[Start of Attachment]

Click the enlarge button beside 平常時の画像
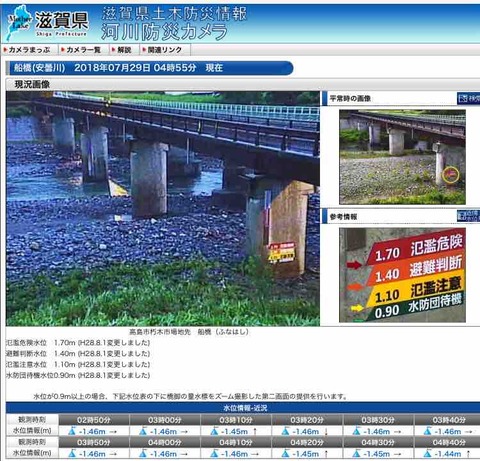This screenshot has height=461, width=480. point(468,98)
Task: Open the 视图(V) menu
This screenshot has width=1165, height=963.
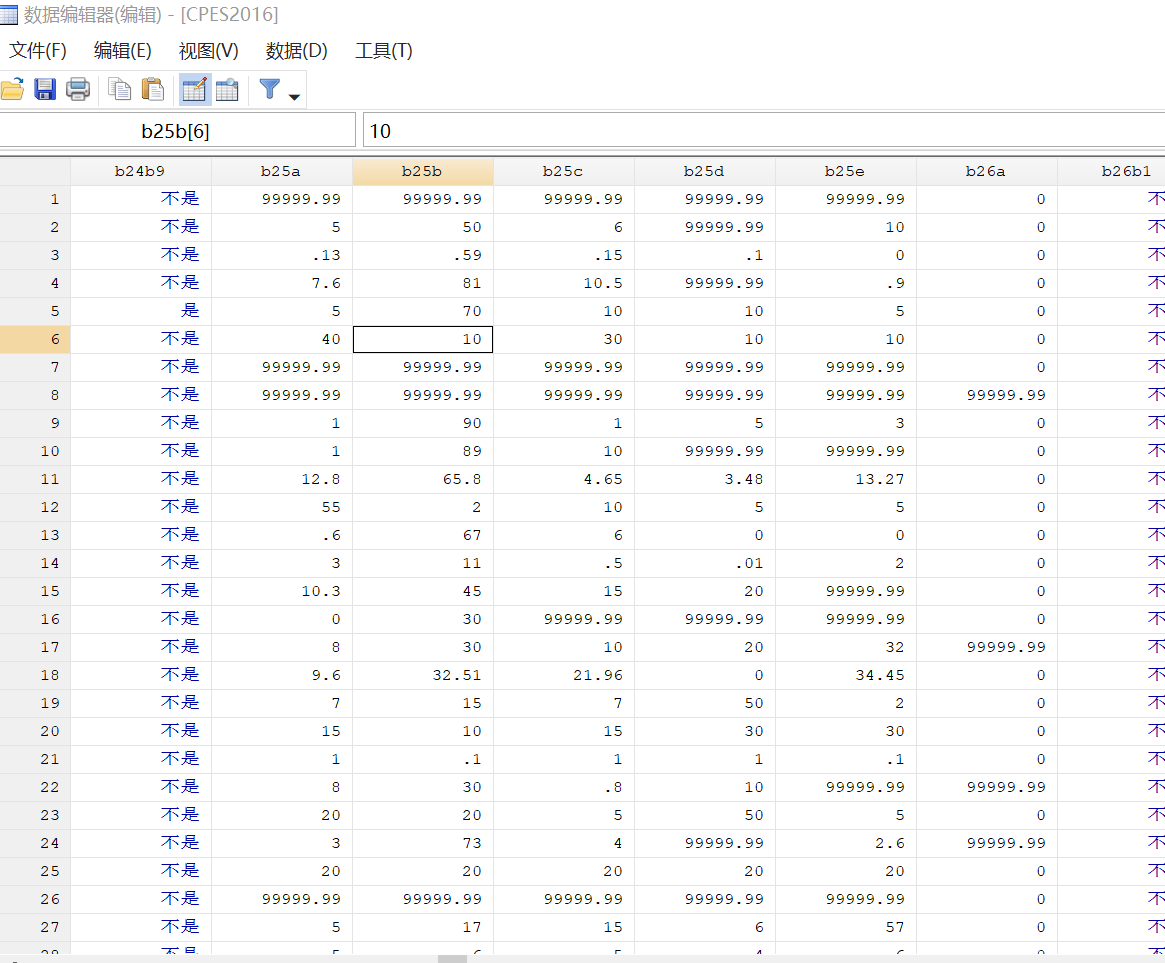Action: [x=208, y=51]
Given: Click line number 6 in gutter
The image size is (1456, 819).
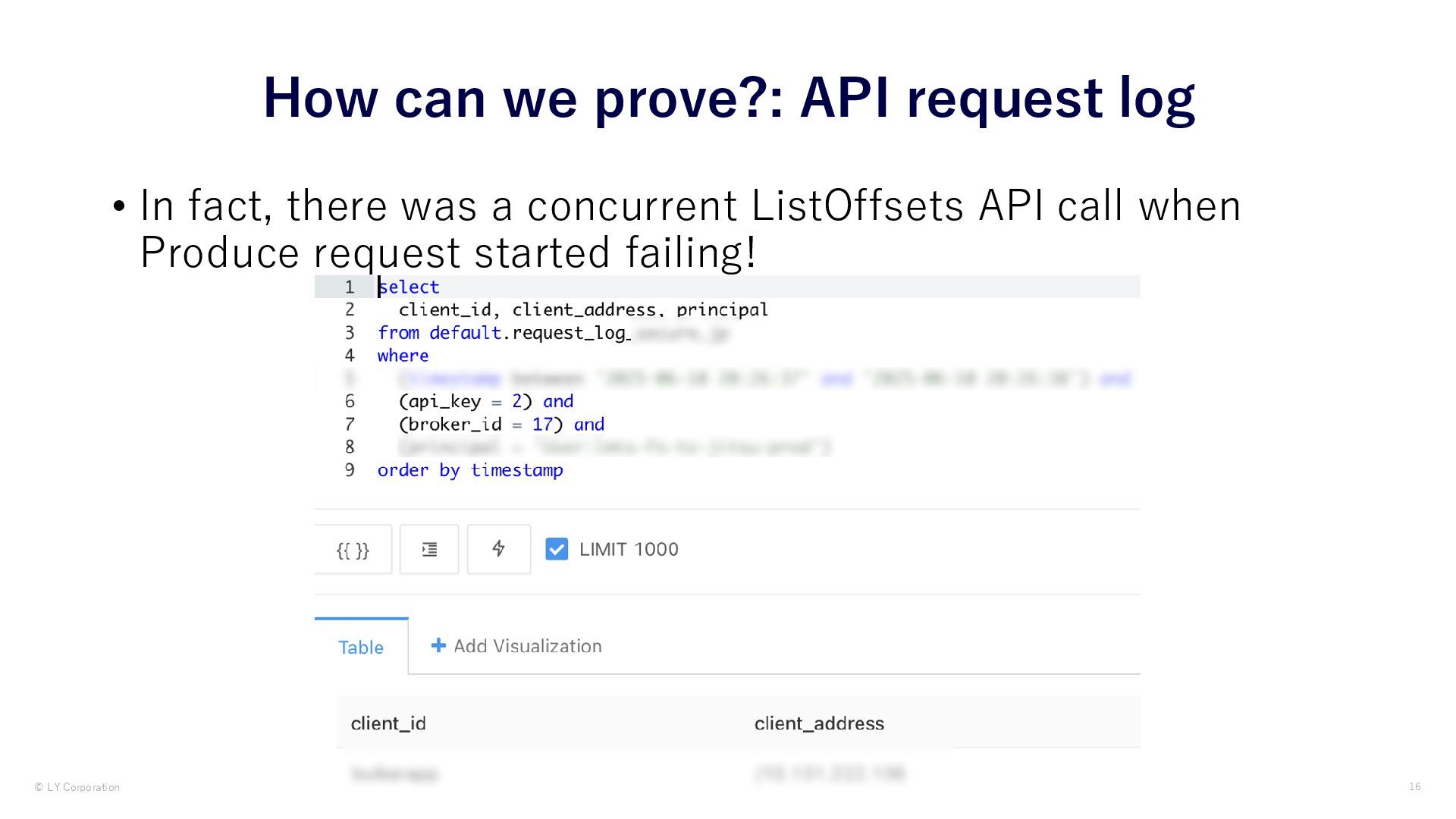Looking at the screenshot, I should 350,401.
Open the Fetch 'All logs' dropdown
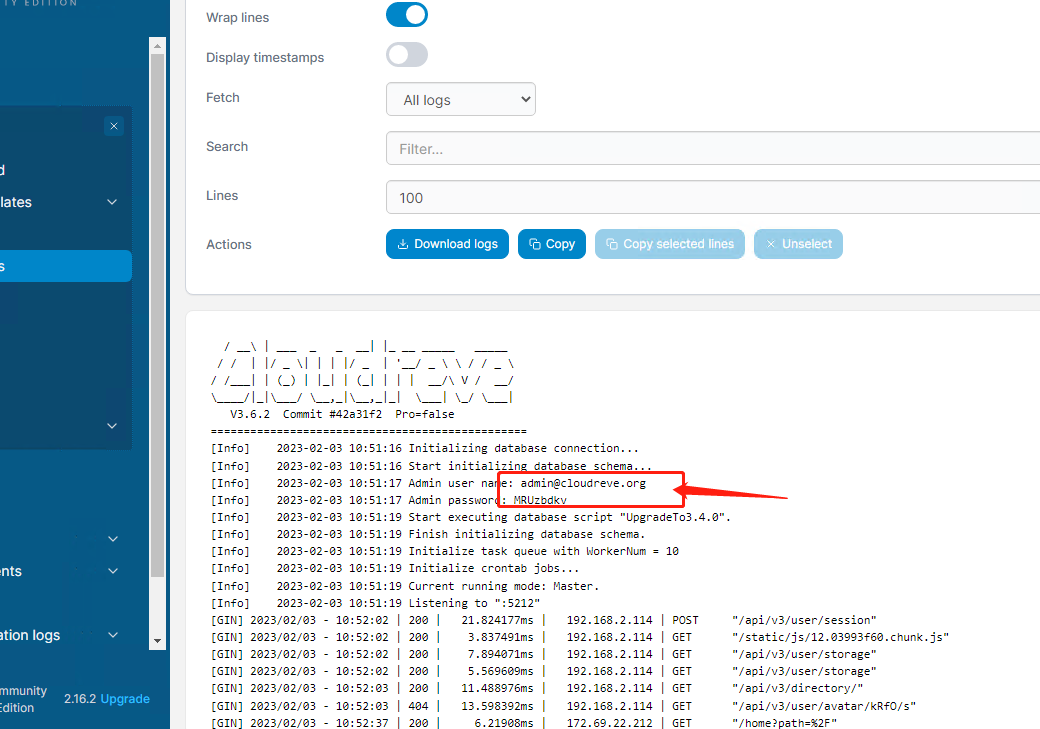The image size is (1040, 729). [461, 100]
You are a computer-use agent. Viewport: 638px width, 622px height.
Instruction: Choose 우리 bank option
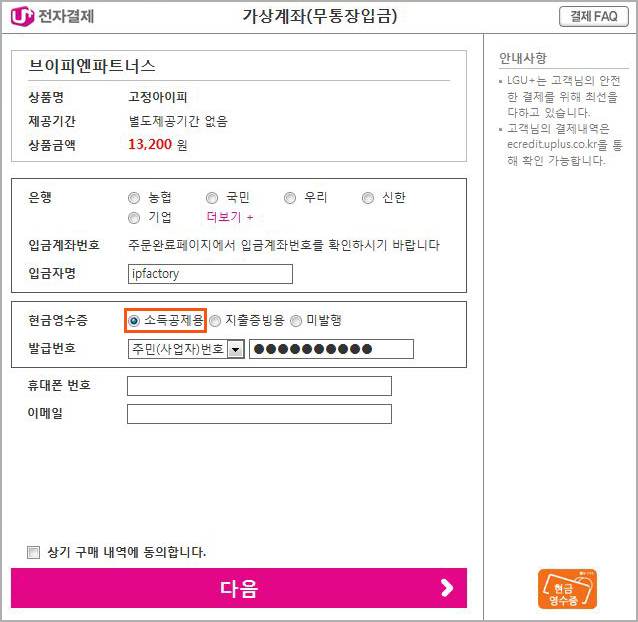(290, 198)
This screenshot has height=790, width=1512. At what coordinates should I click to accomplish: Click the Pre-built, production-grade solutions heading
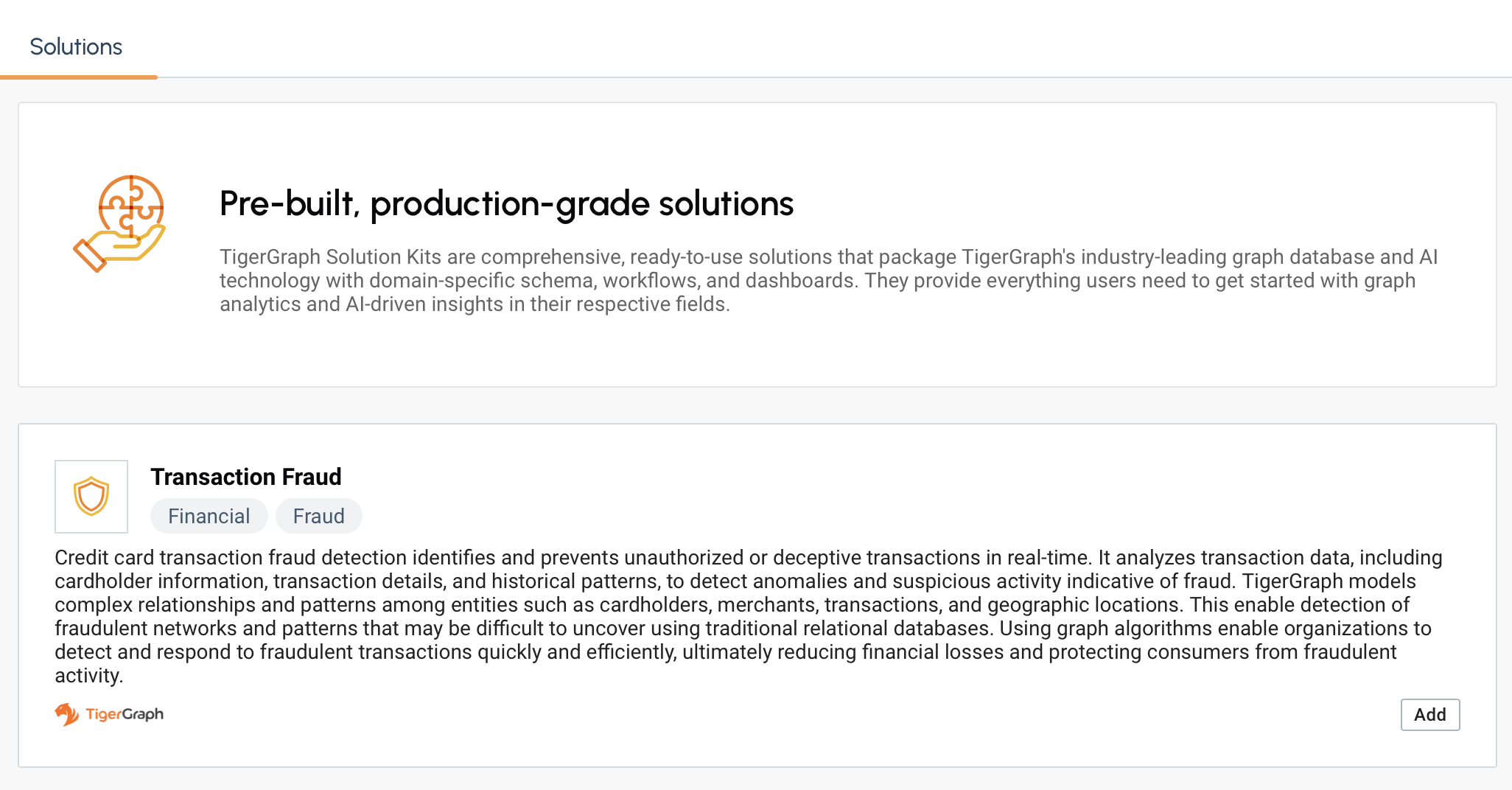(x=506, y=203)
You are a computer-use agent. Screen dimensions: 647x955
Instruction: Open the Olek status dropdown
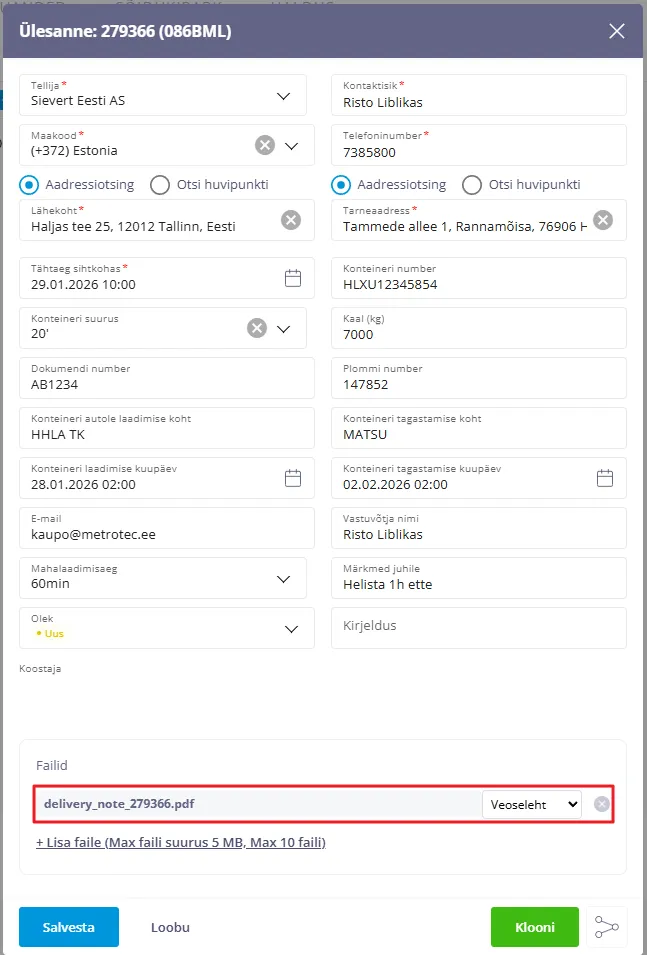[x=291, y=629]
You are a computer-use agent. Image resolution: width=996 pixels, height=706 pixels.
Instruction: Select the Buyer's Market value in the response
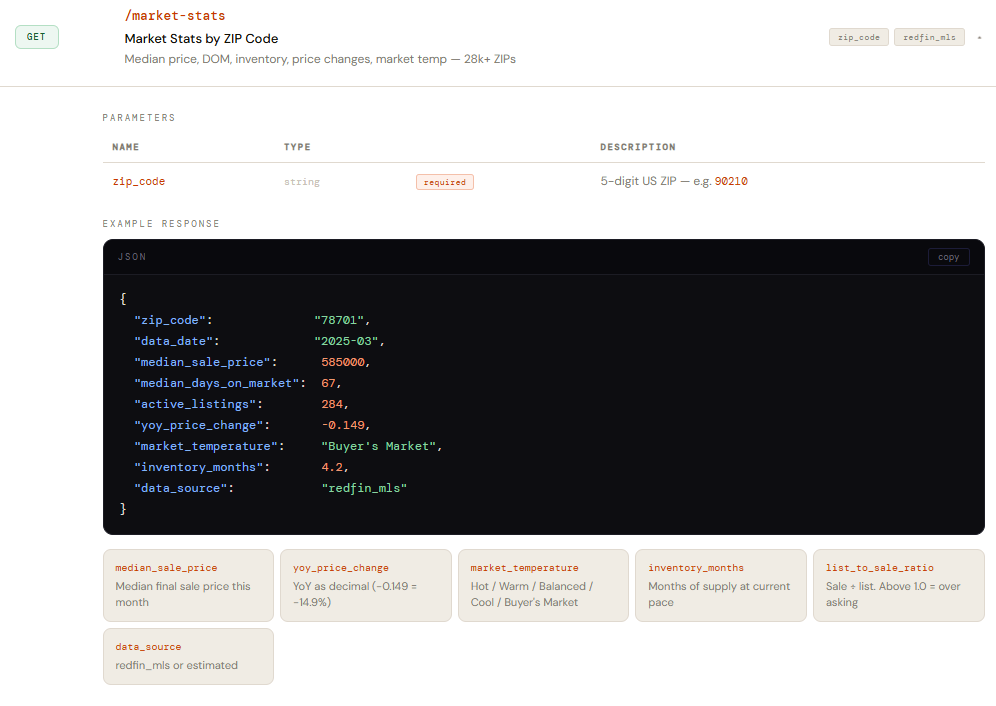point(381,445)
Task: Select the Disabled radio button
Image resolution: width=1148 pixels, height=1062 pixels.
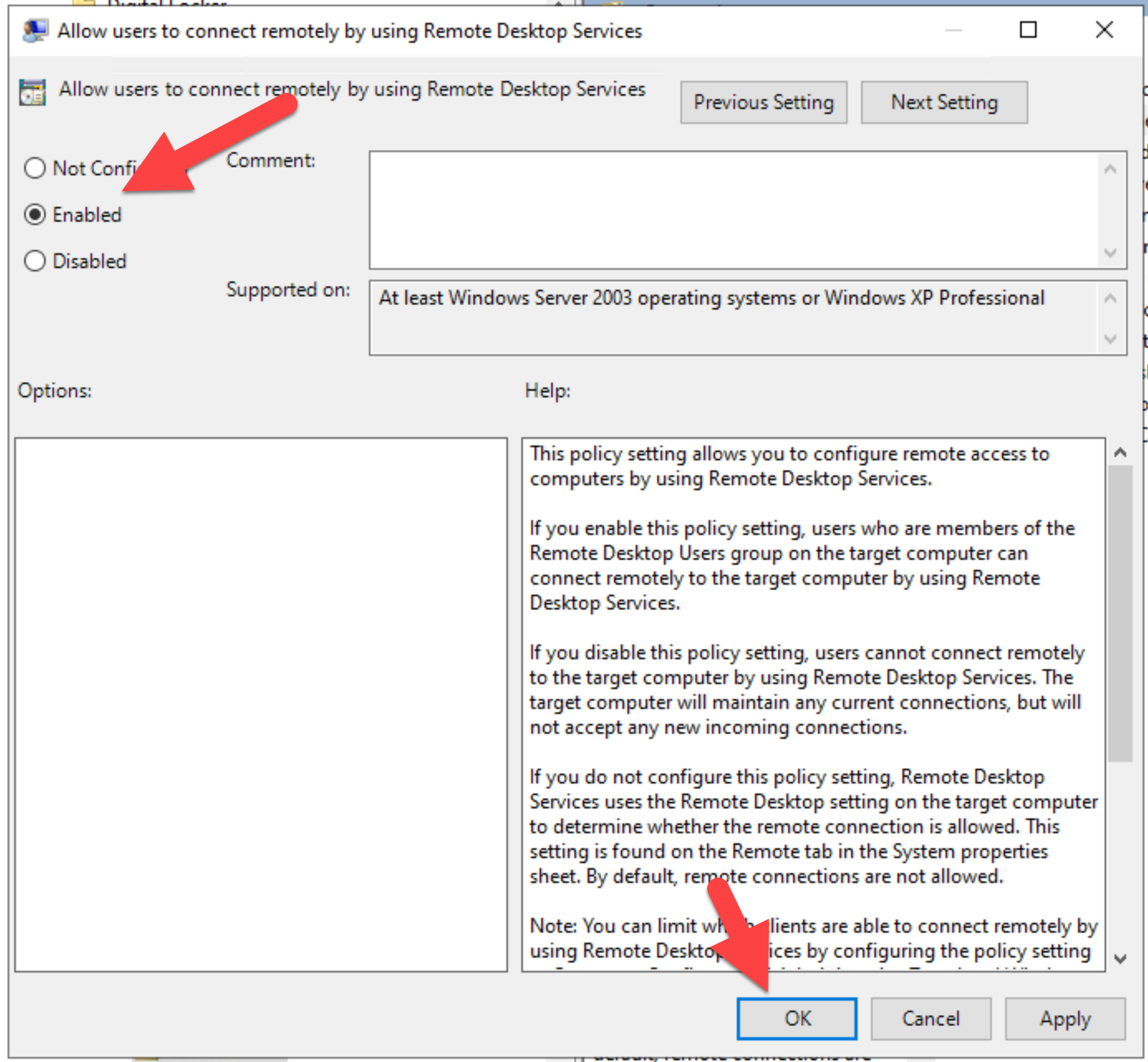Action: (x=35, y=261)
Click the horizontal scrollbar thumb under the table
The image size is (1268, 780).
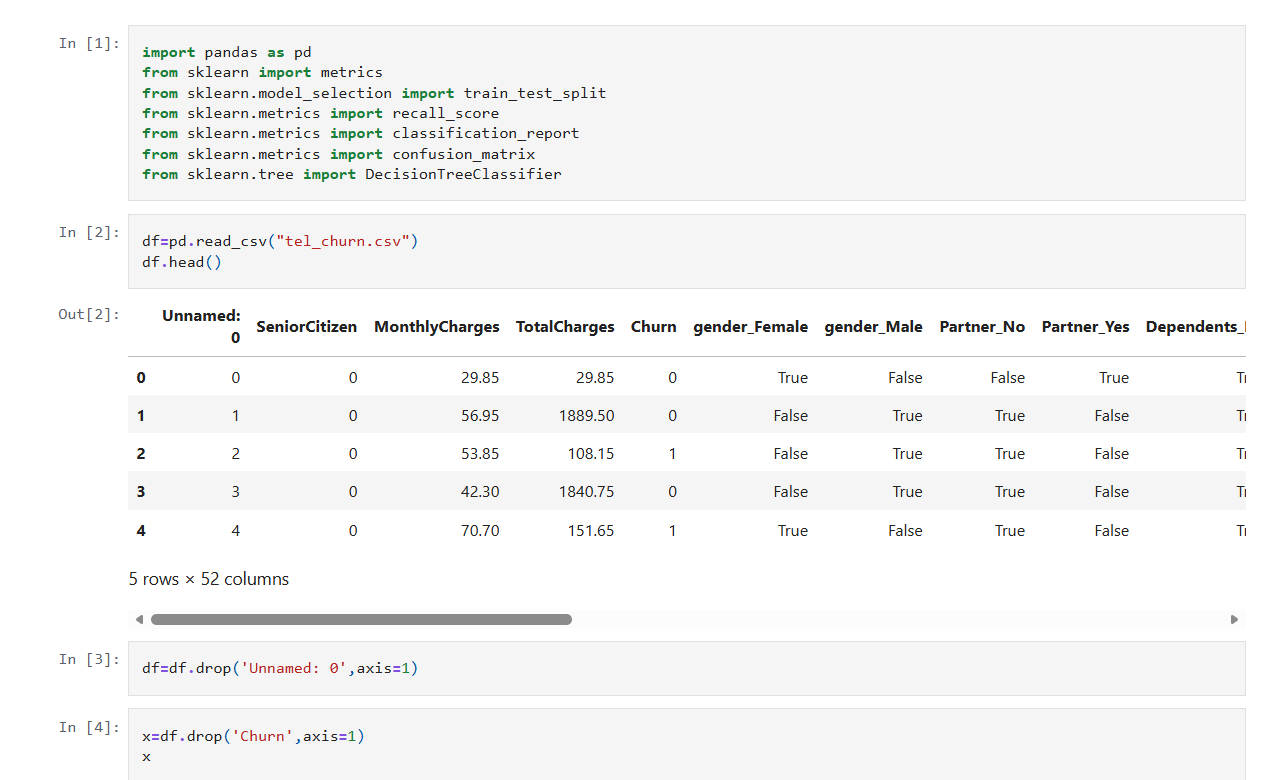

[End of Attachment]

[Aim of the task] Word for word, give again the lines from the line holding "Instruction: Select the" through the last line of the material, both included; pictures are not part of the copy.

[Result for this exercise]
Instruction: Select the Buyer's Market value in the response
point(381,445)
Task: Select the Disabled radio button
Image resolution: width=1148 pixels, height=1062 pixels.
Action: (x=35, y=261)
Click the horizontal scrollbar thumb under the table
The image size is (1268, 780).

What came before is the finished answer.